- Assignment
Only the lines from the first line of the material below to the line containing "Task: Click the Customer - Direct type value", inclusive, should be copied, each exactly as written.

- Record set
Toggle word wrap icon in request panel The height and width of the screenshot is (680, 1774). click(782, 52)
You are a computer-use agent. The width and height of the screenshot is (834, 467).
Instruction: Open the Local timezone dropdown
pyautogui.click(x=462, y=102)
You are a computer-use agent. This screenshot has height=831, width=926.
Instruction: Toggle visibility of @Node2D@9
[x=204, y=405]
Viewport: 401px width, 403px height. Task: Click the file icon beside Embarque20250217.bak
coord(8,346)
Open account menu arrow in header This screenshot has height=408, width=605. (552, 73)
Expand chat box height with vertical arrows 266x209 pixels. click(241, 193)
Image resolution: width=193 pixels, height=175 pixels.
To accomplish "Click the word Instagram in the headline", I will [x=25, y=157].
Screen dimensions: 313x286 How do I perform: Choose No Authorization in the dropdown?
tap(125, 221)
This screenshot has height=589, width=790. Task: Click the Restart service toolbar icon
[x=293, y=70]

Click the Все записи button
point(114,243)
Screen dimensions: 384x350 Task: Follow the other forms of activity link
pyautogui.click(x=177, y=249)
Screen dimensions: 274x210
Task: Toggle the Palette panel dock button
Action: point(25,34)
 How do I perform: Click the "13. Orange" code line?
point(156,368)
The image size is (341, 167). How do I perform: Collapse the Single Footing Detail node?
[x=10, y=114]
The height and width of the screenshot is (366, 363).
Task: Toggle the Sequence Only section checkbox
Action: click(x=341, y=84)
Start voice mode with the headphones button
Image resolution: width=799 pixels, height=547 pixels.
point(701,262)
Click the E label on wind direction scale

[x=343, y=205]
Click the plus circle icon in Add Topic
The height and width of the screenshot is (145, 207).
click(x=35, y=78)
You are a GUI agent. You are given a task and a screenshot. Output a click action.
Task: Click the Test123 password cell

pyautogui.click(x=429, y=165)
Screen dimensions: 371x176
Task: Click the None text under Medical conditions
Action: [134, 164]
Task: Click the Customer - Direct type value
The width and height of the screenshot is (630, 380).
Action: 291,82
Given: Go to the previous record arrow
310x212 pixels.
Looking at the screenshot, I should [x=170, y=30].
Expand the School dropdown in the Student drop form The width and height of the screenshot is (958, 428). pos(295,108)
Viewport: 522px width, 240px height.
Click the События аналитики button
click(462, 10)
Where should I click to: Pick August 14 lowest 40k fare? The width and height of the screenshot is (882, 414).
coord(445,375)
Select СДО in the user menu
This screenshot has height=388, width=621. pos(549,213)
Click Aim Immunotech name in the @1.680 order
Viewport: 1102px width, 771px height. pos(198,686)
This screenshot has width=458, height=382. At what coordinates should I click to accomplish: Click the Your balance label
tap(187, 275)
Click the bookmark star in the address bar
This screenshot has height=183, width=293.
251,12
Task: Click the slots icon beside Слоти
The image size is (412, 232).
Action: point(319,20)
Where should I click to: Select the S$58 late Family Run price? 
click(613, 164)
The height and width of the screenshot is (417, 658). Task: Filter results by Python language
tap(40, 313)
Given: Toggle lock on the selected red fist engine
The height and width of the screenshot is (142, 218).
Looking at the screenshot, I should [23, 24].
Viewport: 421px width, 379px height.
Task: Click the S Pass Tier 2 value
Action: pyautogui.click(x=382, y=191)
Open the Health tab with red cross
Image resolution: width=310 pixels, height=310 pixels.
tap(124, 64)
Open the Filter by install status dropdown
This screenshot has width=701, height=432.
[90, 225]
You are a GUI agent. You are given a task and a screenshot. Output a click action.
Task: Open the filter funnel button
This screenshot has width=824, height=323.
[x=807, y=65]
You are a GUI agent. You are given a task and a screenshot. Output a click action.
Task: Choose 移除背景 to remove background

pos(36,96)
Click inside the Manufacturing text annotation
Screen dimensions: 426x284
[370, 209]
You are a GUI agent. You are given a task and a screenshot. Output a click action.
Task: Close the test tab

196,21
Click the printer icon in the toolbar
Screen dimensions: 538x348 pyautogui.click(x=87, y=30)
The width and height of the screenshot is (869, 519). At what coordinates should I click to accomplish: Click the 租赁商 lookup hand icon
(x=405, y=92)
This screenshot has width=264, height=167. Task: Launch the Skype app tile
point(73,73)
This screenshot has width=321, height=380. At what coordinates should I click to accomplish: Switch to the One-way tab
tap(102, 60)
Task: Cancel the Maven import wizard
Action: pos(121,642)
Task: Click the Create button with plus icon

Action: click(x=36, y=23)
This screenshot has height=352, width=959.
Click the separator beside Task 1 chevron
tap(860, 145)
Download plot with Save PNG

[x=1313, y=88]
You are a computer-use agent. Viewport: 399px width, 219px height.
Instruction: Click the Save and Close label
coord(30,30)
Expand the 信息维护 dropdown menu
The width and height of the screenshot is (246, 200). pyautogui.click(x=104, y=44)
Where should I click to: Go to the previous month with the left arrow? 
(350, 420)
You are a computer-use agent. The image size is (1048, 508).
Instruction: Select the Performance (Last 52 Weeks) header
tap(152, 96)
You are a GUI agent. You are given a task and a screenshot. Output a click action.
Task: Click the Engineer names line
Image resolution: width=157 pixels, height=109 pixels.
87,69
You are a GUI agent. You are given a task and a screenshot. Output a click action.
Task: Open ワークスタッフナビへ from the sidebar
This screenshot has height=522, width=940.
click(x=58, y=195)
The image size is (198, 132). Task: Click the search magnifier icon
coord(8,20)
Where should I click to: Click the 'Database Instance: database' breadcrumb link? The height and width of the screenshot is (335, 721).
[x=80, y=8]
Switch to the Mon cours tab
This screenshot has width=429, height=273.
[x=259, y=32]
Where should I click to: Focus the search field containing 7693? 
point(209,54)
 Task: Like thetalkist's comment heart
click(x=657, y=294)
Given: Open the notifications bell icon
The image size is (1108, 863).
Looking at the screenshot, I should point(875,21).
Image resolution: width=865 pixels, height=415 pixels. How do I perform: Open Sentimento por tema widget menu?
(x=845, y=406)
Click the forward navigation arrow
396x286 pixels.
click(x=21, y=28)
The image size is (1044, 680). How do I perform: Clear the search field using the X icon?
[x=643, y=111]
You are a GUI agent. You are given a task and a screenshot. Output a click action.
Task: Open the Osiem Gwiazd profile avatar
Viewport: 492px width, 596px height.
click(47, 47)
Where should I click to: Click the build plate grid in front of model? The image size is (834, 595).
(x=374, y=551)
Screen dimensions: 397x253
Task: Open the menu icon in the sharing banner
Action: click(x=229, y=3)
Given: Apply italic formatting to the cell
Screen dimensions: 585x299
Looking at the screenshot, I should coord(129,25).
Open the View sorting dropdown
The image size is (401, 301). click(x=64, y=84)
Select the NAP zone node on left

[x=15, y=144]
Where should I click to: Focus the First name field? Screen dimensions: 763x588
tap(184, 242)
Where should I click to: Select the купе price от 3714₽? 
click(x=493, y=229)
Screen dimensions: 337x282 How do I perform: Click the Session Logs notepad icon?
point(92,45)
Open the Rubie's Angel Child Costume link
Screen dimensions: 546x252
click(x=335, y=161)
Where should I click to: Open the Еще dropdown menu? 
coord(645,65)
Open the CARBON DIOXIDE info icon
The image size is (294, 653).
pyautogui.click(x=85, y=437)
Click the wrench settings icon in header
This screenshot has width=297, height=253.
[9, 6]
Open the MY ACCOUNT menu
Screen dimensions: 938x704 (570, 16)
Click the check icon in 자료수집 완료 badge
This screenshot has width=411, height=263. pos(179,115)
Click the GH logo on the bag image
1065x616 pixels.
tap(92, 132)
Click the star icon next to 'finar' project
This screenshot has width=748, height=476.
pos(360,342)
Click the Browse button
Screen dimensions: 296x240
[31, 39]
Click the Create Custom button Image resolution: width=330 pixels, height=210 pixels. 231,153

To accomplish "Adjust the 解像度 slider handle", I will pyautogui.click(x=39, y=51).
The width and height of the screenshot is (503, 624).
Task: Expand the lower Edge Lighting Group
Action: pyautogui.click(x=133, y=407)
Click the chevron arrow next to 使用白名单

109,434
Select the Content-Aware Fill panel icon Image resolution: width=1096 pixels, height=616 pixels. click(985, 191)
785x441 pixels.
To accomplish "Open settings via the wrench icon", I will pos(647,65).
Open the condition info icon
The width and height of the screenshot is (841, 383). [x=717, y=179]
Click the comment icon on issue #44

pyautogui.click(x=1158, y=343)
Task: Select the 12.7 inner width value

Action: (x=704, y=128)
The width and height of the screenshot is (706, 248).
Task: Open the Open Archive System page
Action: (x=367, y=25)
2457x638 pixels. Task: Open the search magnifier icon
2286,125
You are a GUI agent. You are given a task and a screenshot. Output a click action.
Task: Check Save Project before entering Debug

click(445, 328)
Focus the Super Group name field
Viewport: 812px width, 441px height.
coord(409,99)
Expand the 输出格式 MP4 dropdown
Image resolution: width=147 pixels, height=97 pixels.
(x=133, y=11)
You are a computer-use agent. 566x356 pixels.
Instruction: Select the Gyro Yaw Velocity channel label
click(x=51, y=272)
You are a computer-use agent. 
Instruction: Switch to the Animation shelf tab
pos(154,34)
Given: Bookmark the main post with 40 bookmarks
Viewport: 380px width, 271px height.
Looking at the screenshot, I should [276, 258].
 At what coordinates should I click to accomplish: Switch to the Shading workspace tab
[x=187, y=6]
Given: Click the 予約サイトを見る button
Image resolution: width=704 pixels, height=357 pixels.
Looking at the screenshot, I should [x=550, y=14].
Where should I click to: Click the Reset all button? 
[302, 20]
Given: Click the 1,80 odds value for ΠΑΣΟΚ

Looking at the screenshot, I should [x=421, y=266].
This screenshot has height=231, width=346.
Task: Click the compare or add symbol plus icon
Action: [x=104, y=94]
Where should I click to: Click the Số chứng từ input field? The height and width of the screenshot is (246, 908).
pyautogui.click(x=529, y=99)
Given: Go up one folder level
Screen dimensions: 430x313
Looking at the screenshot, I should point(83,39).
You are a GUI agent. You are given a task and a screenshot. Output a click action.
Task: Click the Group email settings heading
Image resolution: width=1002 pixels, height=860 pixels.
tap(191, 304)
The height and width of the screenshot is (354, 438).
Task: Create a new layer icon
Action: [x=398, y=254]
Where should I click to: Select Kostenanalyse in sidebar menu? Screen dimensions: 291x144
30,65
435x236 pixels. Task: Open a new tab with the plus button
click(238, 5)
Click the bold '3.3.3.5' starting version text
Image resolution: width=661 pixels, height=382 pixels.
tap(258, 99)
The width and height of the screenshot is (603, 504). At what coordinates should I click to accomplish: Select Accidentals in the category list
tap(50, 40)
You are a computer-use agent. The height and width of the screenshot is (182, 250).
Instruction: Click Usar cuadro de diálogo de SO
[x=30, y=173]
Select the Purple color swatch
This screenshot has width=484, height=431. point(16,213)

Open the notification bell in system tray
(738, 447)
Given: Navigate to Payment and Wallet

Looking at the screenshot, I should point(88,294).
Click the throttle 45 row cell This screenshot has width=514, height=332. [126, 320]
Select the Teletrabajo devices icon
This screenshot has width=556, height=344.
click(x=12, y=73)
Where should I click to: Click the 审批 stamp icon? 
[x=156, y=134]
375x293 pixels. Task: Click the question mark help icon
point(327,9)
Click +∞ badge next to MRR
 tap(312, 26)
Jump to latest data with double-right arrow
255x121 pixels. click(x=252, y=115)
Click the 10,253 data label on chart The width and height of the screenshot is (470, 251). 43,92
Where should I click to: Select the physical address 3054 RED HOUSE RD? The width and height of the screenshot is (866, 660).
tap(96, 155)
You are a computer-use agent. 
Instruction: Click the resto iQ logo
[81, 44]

- Exercise answer
Toggle word wrap icon in request panel The height and width of the screenshot is (680, 1774). click(782, 52)
You are a computer-use agent. The width and height of the screenshot is (834, 467).
Instruction: Open the Local timezone dropdown
pyautogui.click(x=462, y=102)
You are a computer-use agent. This screenshot has height=831, width=926.
Instruction: Toggle visibility of @Node2D@9
[x=204, y=405]
Viewport: 401px width, 403px height. Task: Click the file icon beside Embarque20250217.bak
coord(8,346)
Open account menu arrow in header This screenshot has height=408, width=605. (552, 73)
Expand chat box height with vertical arrows 266x209 pixels. click(241, 193)
Image resolution: width=193 pixels, height=175 pixels.
To accomplish "Click the word Instagram in the headline", I will [x=25, y=157].
Screen dimensions: 313x286 How do I perform: Choose No Authorization in the dropdown?
tap(125, 221)
This screenshot has height=589, width=790. Task: Click the Restart service toolbar icon
[x=293, y=70]

Click the Все записи button
point(114,243)
Screen dimensions: 384x350 Task: Follow the other forms of activity link
pyautogui.click(x=177, y=249)
Screen dimensions: 274x210
Task: Toggle the Palette panel dock button
Action: point(25,34)
 How do I perform: Click the "13. Orange" code line?
point(156,368)
The image size is (341, 167). How do I perform: Collapse the Single Footing Detail node?
[x=10, y=114]
The height and width of the screenshot is (366, 363).
Task: Toggle the Sequence Only section checkbox
Action: click(x=341, y=84)
Start voice mode with the headphones button
Image resolution: width=799 pixels, height=547 pixels.
point(701,262)
Click the E label on wind direction scale

[x=343, y=205]
Click the plus circle icon in Add Topic
The height and width of the screenshot is (145, 207).
click(x=35, y=78)
You are a GUI agent. You are given a task and a screenshot. Output a click action.
Task: Click the Test123 password cell

pyautogui.click(x=429, y=165)
Screen dimensions: 371x176
Task: Click the None text under Medical conditions
Action: [134, 164]
Task: Click the Customer - Direct type value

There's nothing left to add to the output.